[Work task]
From the entries below, please output exactly the lines starting at the one containing "You are a GUI" and ending at the one containing "The height and width of the screenshot is (450, 600).", both included.

[Data to use]
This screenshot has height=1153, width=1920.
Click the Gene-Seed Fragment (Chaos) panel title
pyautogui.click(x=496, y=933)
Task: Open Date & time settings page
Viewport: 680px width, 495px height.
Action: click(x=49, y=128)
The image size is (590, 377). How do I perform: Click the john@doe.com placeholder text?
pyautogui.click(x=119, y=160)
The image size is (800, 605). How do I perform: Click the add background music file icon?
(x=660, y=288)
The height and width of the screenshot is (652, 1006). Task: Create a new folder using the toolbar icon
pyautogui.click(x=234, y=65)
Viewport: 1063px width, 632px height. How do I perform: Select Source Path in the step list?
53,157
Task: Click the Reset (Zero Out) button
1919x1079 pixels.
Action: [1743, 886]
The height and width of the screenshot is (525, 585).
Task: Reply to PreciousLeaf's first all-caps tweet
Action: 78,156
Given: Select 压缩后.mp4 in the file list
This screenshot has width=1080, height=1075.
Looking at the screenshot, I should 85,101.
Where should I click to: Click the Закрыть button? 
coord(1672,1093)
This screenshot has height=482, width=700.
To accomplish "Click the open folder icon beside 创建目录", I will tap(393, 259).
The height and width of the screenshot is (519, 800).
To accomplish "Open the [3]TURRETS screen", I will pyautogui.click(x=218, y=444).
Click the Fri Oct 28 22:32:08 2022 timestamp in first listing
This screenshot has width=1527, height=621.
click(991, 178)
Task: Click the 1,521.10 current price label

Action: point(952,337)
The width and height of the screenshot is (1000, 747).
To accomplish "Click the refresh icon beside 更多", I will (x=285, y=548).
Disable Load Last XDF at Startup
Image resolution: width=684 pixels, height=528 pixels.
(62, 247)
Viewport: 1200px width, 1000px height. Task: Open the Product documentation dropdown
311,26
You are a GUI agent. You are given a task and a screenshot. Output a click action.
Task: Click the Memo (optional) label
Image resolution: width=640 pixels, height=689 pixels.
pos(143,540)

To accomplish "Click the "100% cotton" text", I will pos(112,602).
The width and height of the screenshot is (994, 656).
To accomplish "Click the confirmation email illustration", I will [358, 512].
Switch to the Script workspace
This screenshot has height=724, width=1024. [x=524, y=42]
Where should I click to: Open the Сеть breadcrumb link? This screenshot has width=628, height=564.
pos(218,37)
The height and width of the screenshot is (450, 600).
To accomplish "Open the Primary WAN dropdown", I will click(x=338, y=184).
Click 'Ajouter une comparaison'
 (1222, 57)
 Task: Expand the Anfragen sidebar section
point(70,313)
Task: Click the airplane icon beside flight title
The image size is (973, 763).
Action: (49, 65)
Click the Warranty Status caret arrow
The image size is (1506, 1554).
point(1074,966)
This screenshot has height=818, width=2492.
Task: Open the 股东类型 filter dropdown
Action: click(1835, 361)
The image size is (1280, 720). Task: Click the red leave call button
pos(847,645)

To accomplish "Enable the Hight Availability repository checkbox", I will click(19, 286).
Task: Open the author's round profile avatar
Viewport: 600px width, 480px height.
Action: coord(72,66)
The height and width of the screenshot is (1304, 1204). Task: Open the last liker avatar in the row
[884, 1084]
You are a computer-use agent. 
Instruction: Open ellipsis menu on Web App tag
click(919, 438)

[Solution for this problem]
You are a GUI agent. You are given a task and a screenshot. Output a click action.
Task: Click the Memo (optional) label
Image resolution: width=640 pixels, height=689 pixels.
pos(143,540)

To accomplish "Click the "100% cotton" text", I will pos(112,602).
The width and height of the screenshot is (994, 656).
To accomplish "Click the confirmation email illustration", I will [358, 512].
Switch to the Script workspace
This screenshot has height=724, width=1024. [x=524, y=42]
Where should I click to: Open the Сеть breadcrumb link? This screenshot has width=628, height=564.
pos(218,37)
The height and width of the screenshot is (450, 600).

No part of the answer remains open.